If the two systems are structurally similar, e.g., the new system is a newer version of the old system, it may be possible to detach/dump the entire database and attach/load it in the new system. If so, the migration task is purely technical and some of the above-mentioned concerns about integrity and the right skills in the project can dismissed. 

A migration is basically an export from the source and import into the target system. Often the supplier of the new system has offered to import to the new system. If the source system has a sufficient export option, and the output can be used by the import feature, this approach could be the right solution. 

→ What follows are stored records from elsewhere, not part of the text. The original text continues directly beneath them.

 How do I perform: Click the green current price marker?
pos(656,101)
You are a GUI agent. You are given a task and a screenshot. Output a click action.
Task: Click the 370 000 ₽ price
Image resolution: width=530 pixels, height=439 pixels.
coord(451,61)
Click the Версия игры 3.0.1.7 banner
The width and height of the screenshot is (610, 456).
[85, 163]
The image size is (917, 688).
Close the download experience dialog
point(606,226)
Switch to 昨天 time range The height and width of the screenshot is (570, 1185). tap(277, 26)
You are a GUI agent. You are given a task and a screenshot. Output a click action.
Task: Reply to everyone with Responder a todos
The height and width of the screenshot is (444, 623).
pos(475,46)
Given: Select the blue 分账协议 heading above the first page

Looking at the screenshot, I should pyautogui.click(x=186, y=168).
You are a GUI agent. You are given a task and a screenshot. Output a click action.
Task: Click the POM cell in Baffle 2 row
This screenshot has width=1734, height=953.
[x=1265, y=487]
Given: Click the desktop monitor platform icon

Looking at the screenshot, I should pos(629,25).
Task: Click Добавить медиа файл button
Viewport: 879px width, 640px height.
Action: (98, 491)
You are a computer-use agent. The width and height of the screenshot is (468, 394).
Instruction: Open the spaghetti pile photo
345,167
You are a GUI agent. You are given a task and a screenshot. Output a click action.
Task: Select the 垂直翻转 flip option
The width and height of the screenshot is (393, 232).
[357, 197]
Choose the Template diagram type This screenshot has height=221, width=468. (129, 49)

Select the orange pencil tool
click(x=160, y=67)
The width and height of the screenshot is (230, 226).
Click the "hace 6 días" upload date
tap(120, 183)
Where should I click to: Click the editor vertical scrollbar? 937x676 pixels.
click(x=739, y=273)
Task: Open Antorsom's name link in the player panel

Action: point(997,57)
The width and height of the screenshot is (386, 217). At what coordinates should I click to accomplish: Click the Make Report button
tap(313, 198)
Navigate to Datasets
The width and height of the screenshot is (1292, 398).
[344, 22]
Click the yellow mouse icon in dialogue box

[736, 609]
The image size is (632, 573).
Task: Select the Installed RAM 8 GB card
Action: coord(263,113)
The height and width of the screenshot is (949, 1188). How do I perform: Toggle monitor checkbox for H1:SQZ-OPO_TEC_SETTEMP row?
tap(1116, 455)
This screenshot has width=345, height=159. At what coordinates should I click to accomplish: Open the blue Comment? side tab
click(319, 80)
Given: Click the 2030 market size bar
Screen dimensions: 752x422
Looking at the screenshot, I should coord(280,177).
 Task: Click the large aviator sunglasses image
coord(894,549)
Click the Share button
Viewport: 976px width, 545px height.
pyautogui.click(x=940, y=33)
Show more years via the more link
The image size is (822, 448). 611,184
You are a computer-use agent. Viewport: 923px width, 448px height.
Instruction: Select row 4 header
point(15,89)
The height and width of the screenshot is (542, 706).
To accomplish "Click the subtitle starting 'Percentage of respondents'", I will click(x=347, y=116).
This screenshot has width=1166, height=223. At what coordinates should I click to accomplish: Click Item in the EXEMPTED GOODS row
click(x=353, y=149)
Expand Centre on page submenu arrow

Often, however, there are differences in the metadata the new system and the old system rely on. This means that metadata must be transformed in the process. There may also very well be a need for enrichment or clean-up during the migration. If this is the case, we recommend using a commercial tool designed to handle metadata mapping and metadata value transformations. The IT department may offer to develop something, but this option is seldomly worthwhile compared to buying or leasing an existing tool. 

Depending on the platforms to be migrated to and from, there is a variety of tools on the market. We have a favourite that we like to rely on unless circumstances dictate otherwise. It is the migration-center tool from the German company fme AG. In many cases, this tool is a really good choice. It can connect to a wide range of technologies out of the box. In addition, it has all the functionality we have needed so far in terms of mapping, transformation, and reporting. Artificial intelligence for classification is starting to appear in the tool as a possibility. They are not frontrunners, but rather exercise deliberate caution, to maintain the tool’s core capability and document full control throughout the migration.

5.2.2. Segmentation of the Migration

There are physical limits to how much data can be moved at a given time. We see that sometimes it is not practically possible to shut down on a Friday night, migrate over the weekend and be ready Monday morning. This is however very often requested. In these cases, the migration has to be broken down into smaller chunks.

If users are onboarding to the new system in phases, and data should be migrated accordingly, there is need for a segmentation of the migration. 

It is also often decided not to migrate documents from in-progress projects. These are left in the old system until the project is finished. This minimises the impact on the business, but means that a catch-up migration must be performed when the project is finished. Only then, can the old system be closed completely. 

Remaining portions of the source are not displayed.